*** DATA SUPPLIED ***
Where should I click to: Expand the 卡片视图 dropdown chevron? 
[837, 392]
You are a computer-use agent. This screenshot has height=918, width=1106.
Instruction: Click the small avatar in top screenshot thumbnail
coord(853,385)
*** End of DATA SUPPLIED ***
▸ YOUR GOAL: In full and word for word, output the entries.

▸ ANSWER TO THE EXERCISE:
Where should I click to: Expand the 卡片视图 dropdown chevron? 
[837, 392]
You are a computer-use agent. This screenshot has height=918, width=1106.
Instruction: Click the small avatar in top screenshot thumbnail
coord(853,385)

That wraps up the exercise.